The tests have all been read and the answers tallied. That's not the problem. The problem is, adding up right answers doesn't tell you how a child did. For that, you need cut scores. And PARCC doesn't have them yet.
"The cut score is the manifestation of how good is good enough," says Mary Ann Snider, chief academic officer for the Rhode Island Department of Education.
PARCC has already agreed on five basic student performance levels. Five is for students who display "distinguished" command of material. One is "minimal." The goal is to get all students at least to Level Three or "adequate" command. What PARCC doesn't have yet are the point cut-offs that draw hard lines between those categories.
Snider is hard at work helping nail down cut scores for those 5 million tests. She says it's not as simple as using the old A-through-F, 10-point scale, where 70 percent is the traditional cut-off for moderate or good enough.
"I don't know that I want my pilot to know 70 percent of the content for flying a plane. I'd like him to be closer to 90 or 100 percent," Snider says.
In short: Where you set the cut scores depends on the importance and difficulty of the skills being tested.
Patte Barth, director of the Center for Public Education, says it's a balancing act: "Establishing cut scores is part science. It's part art. But it's also part political."
Barth remembers the early days of the No Child Left Behind law, when the federal government told states they'd be punished if students weren't "proficient" — which is just a fancy way of saying "good enough." But, since states used wildly different standards and tests, they also got to set their own cut scores. As a result, Barth says, "they found a huge, huge range of performance levels."
Many states lowered the bar, creating the illusion of improvement. That's one reason Snider — from Rhode Island — found herself in a Denver hotel last week.
Welcome To Denver
The states involved with PARCC sent more than a hundred hand-picked teachers and educators to join Snider there. They poured into the hotel's cavernous, basement ballrooms and began debating those elusive scores.
"Would a Two be able to do this and this?" asks Lorretta Holloway, who teaches English at Framingham State University in Massachusetts.

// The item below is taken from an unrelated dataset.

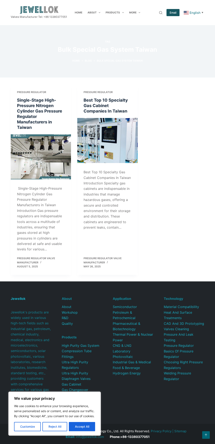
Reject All (55, 426)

She was on the panel debating cut scores for the 11th-grade English test and explains what the closed-door deliberations were like. "Not should they. I'm thinking, 'Yes, because they all should do everything, right?' But would they, really?"
Holloway says, in the process of fleshing out these student performance levels, she constantly had to weigh what students likely know (the real) against the aspirational:
What should they know?
In that balance, says Snider, is a more honest test:
"We have to get enough of that right so that we're not giving kids a false sense of accomplishment."
Unlike those early days of No Child Left Behind.
"Yeah, it might be a tough test," says Marti Shirley, who teaches high school math in Mattoon, Ill., and was also on a cut-score panel. "But, you know what? It's gonna give us a true reflection of where our students are and what growth they need."
That may sound good, but remember what Barth said?
Establishing cut scores is part political. And PARCC has struggled mightily to win the political fight over raising the bar. Because it's selling a tough message:
"States should expect those scores to be lower. And, if they're smart, they're communicating that to the public," says Barth.
But what politician wants to preside over a huge drop in student test scores?
Not long ago, half of all states were involved in some way with PARCC. Today, it's seven, plus Washington, D.C. And quietly, in Denver, some teachers worried that the decline of PARCC could mean a return to the days when many state tests weren't honest.
Holloway says someone has to be honest with the freshmen who are surprised to find they can't keep up in her college writing class.
"Sit in my office with me," Holloway says, "when I'm passing out the pudding and the Kleenex while they're in tears. Because they are working, and they are still behind."
In the coming weeks, more teachers will sit in that windowless, hotel basement in Denver, debating the scores and skills that will separate good enough from not quite.
And they'll do it with the weight of 5 million tests — and the fate of 5 million students — on their shoulders.